Anette Barcelo debruça-se sobre um enredo onde se movimentam figuras antropomórficas que se insinuam pelo sarcasmo. Vejo-as assim. Convida uma trupe de marionetas, filhos do sono ou da psicologia, a participar numa montagem ficcional. Como nos filmes. São o combustível da uma estratégia criativa, da visão sensorial que sustenta o seu mundo artístico povoado de fantasias, puras emanações não da razão porque essa engendra monstros. Onde são excluídas lucubrações ou labirintos infernais da psique. Prefiro falar de uma viagem metafisica e carnal que encontra uma tradução discursiva e é incorporada na pintura da artista. E que, sem sombra de dúvida, fortalecem os códigos simbólicos que utiliza. Num distanciamento deliberado dos clichés e estereótipos que se reproduzem na Internet à velocidade da luz. Mas a singularidade anula o lixo. Vivemos numa época de retórica camuflada em que temos de escolher um lado. As imagens estão em constante mudança, evoluindo, circulando.

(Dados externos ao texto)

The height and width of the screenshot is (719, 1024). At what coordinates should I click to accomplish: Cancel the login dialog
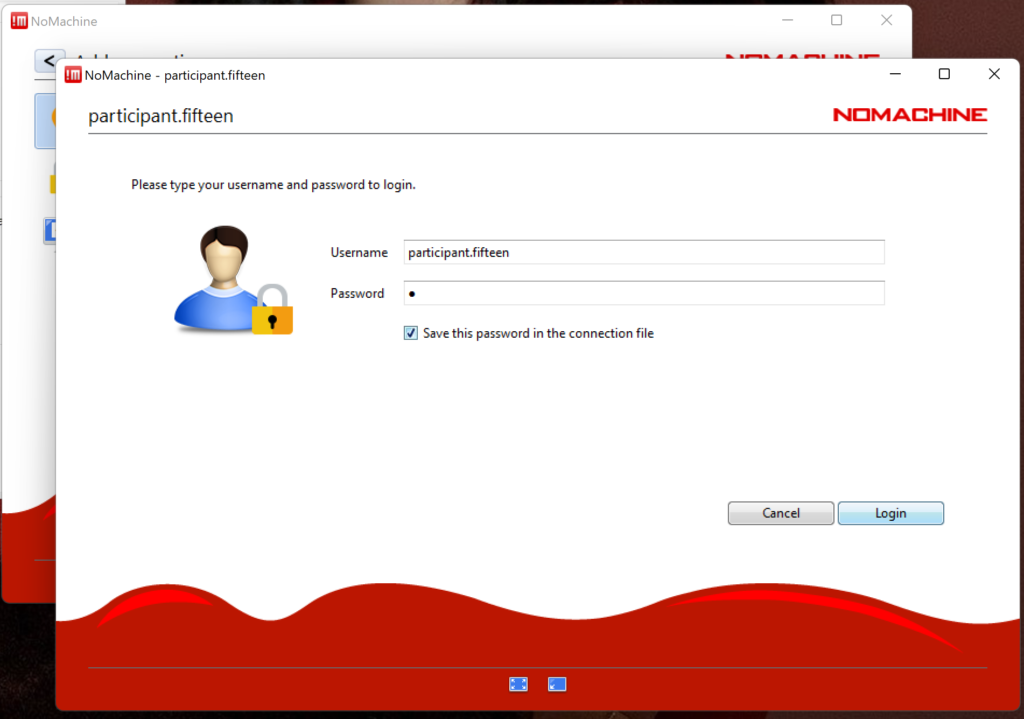pos(780,513)
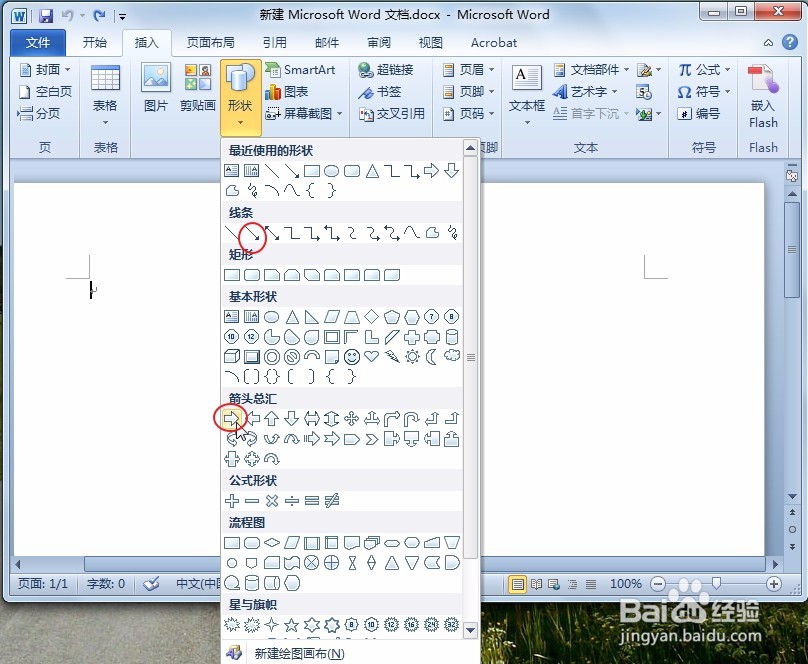Select the smiley face shape in 基本形状
This screenshot has width=808, height=664.
pyautogui.click(x=351, y=357)
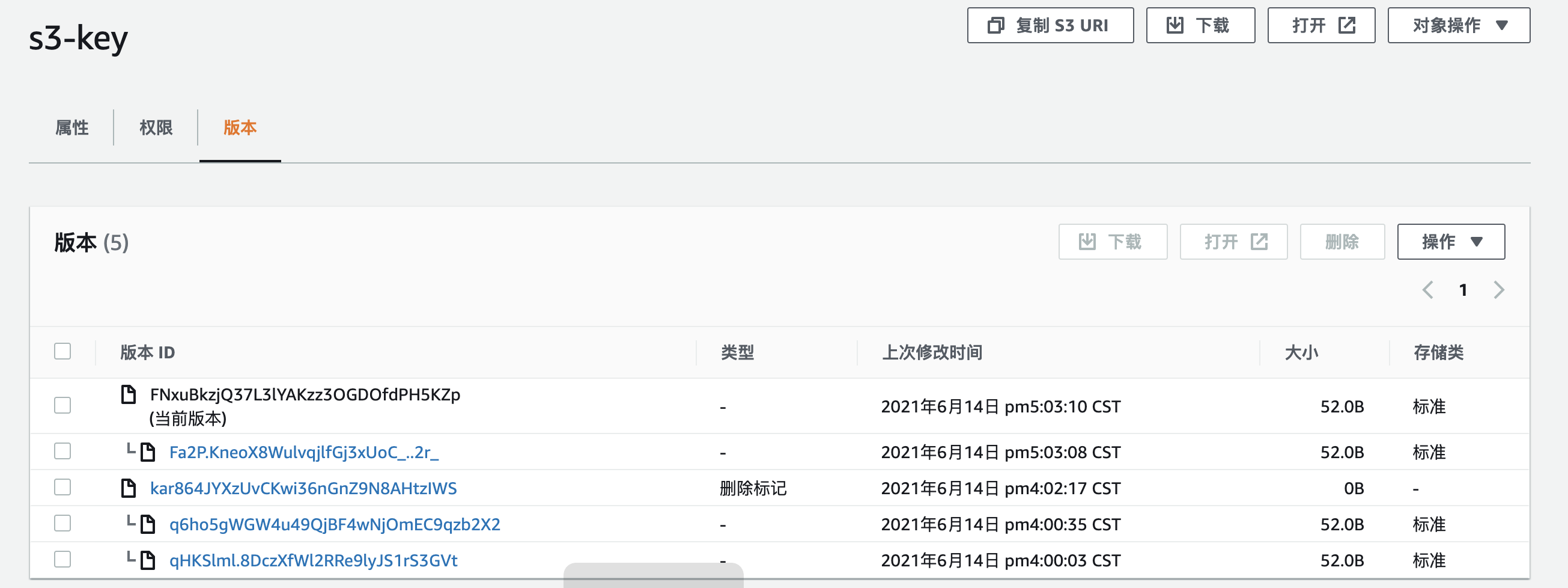Click file icon beside Fa2P.KneoX8WulvqjlfGj3xUoC version

coord(148,452)
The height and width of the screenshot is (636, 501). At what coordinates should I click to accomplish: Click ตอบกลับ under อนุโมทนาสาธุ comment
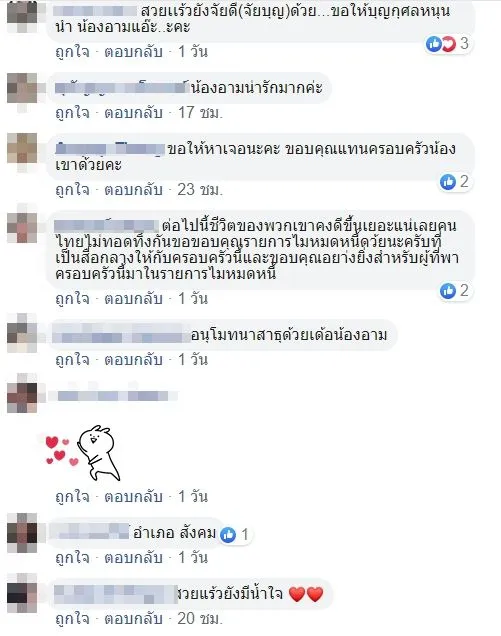(x=133, y=359)
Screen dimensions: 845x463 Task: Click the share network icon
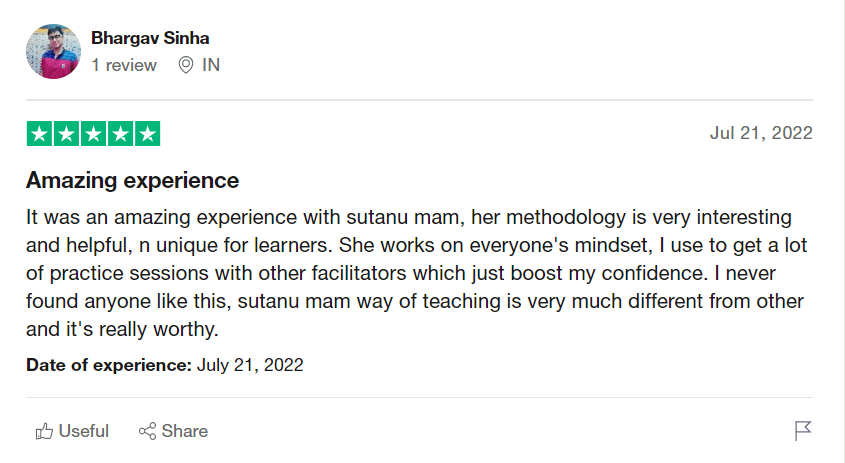coord(147,431)
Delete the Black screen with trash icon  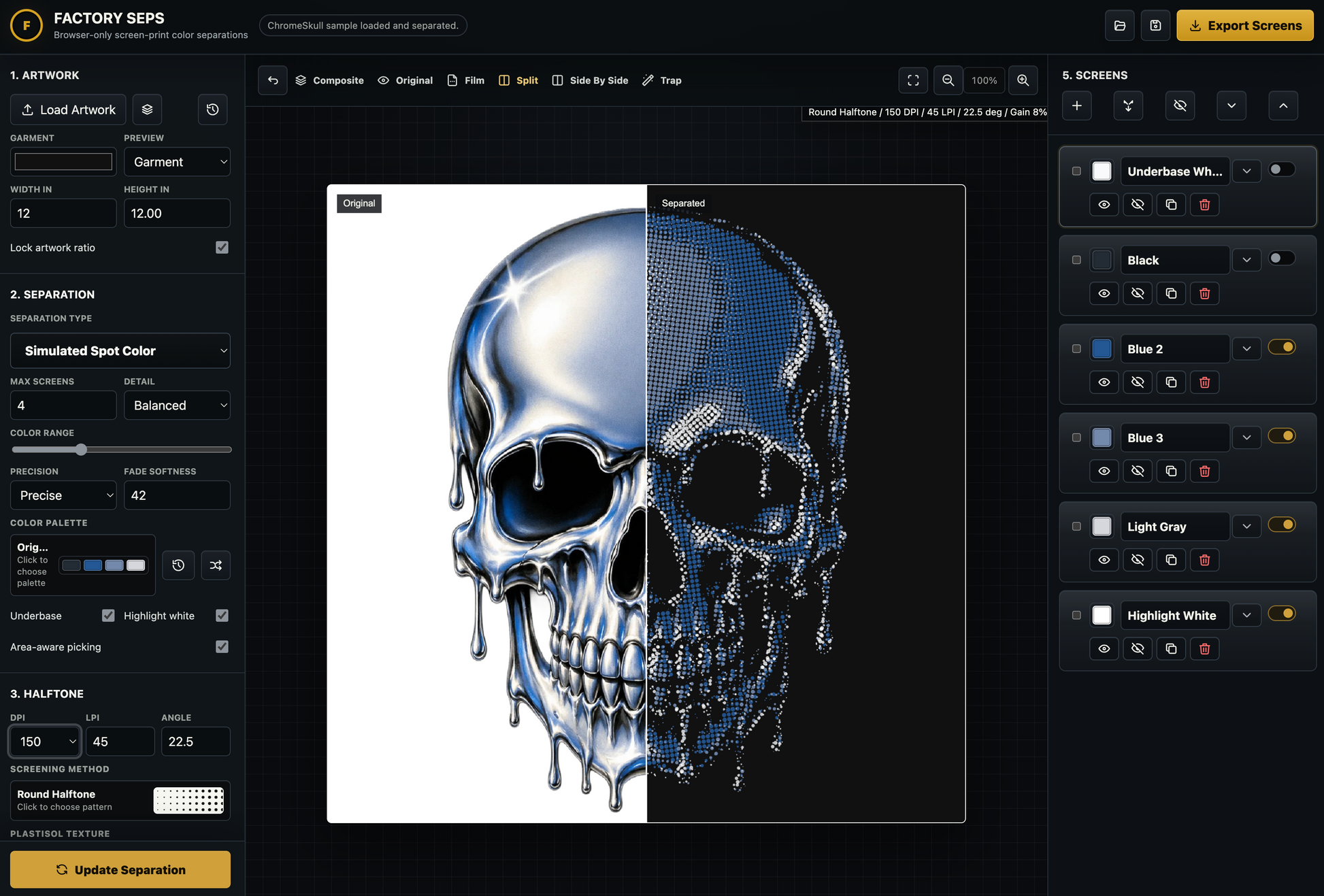pyautogui.click(x=1204, y=294)
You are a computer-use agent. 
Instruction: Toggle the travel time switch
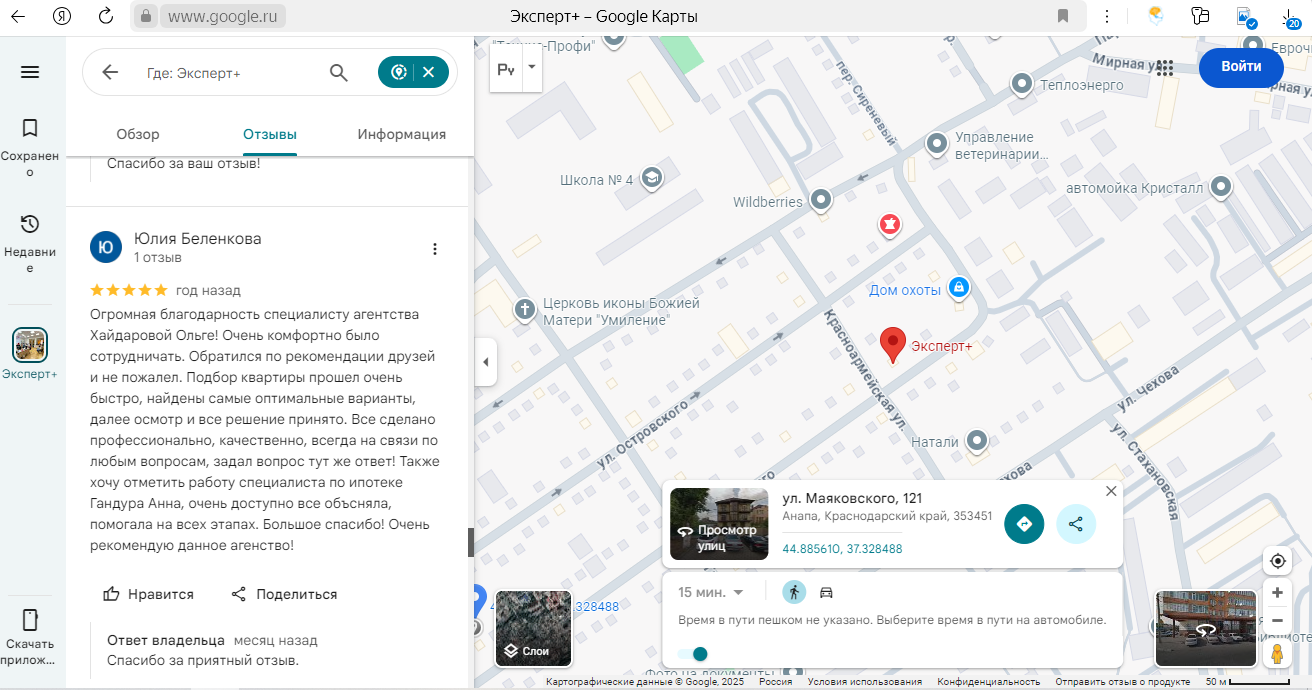pos(692,654)
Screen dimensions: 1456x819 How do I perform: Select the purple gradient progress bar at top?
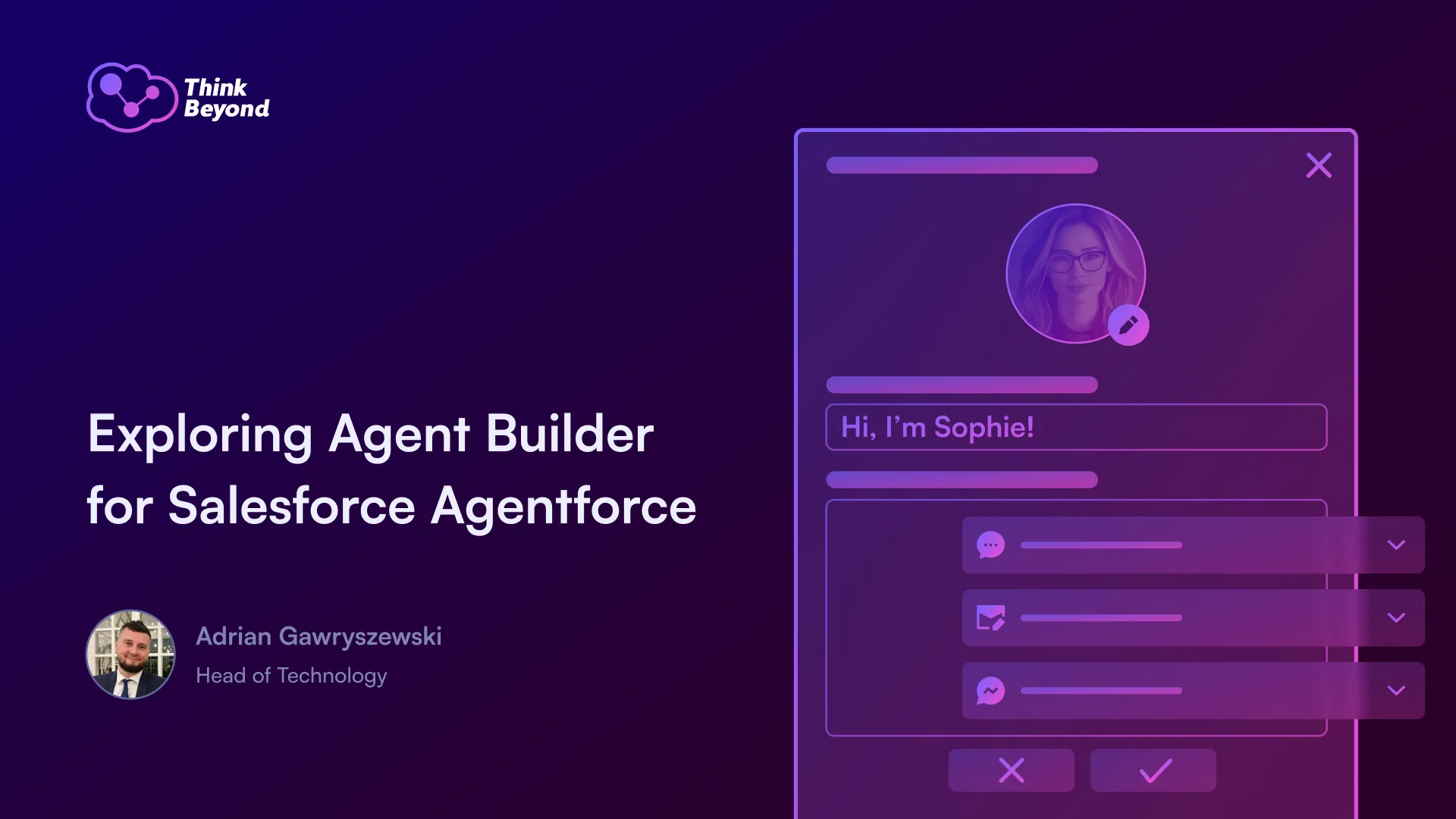point(961,164)
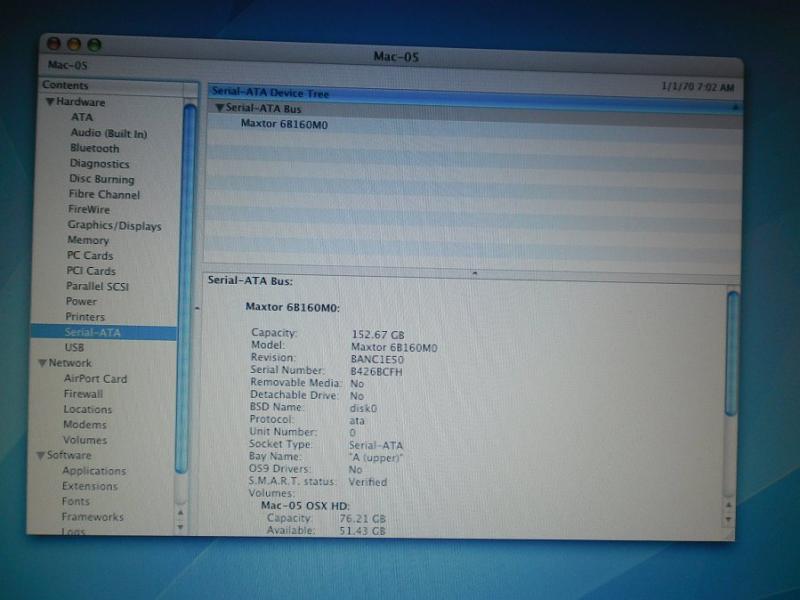800x600 pixels.
Task: Click the details pane vertical scrollbar
Action: click(732, 350)
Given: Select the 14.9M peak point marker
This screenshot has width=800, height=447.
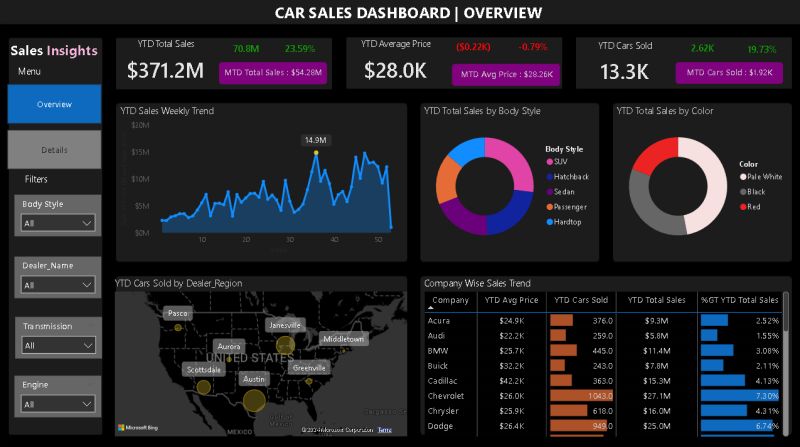Looking at the screenshot, I should click(x=316, y=153).
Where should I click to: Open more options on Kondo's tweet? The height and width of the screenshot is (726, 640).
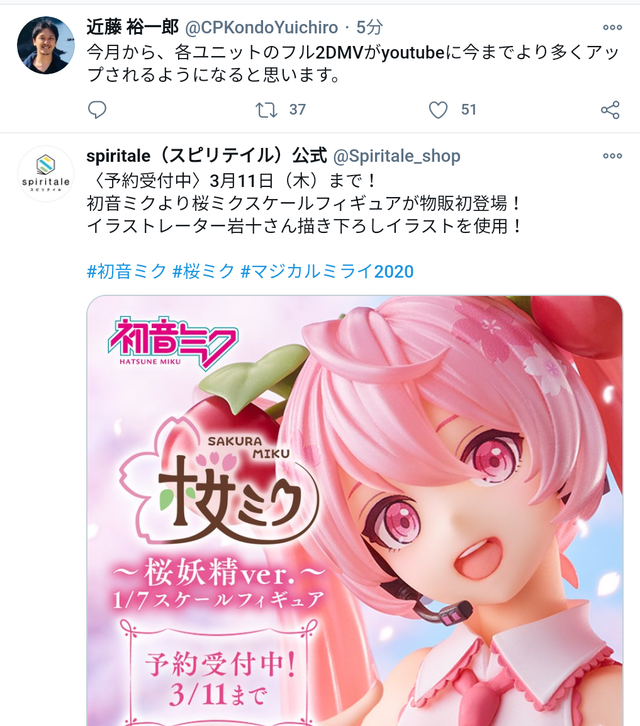[612, 28]
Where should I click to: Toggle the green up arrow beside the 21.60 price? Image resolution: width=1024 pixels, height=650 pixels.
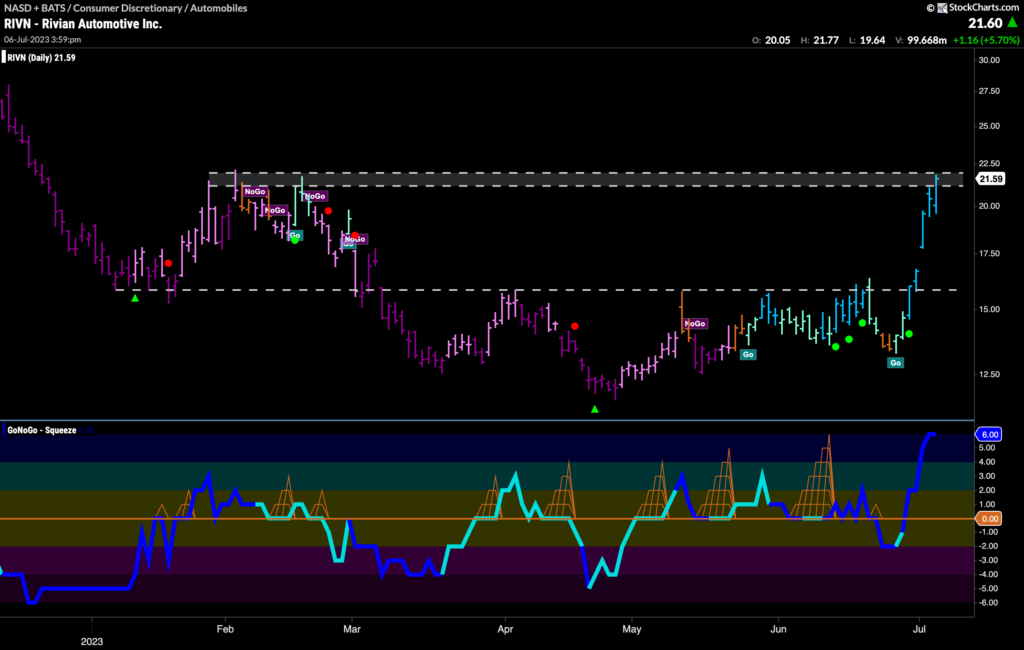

Hábeis especuladores transformaram os ready mades na obra de arte. Repetir o gesto de Duchamp, abolir o conceito de obra e estipular o preço. As crenças liberais que sustentam o mundo da arte internacional e coincidem com a ascensão do neoliberalismo, estão a desfazer-se como gelo fino. Decidiam o que era a boa arte mas essa prerrogativa entrou em falência. É preciso desconstruir algumas fraudes epistemológicas nas quais assenta uma parte da ainda atual teorização e prática da arte contemporânea. Há artistas que consideram que estão a fazer grandes experimentalismos e ruturas, julgam-se a vanguarda de qualquer coisa quando na verdade, na sua mediocridade e irrelevância ainda não perceberem que a vanguarda não existe. Na sua agudeza critica, o livro Post Conceptual Condition do filósofo marxista Peter Osborne marca uma rutura com o concetualismo. "A ideia de contemporâneo é uma recusa da possibilidade de futuro presente."
O contraste das corporações mentais que distorcem a vida interior é flagrante. As temperaturas emocionais vão ganhando espaço. A dificuldade de construir uma individualidade nova e radical é talvez um dos problemas mais profundos do nosso tempo. Com o fracasso da vanguarda, a necessidade de recusa e subversão é ainda mais urgente, agora que foi incorporada pela economia e convertida para promoção e lucro.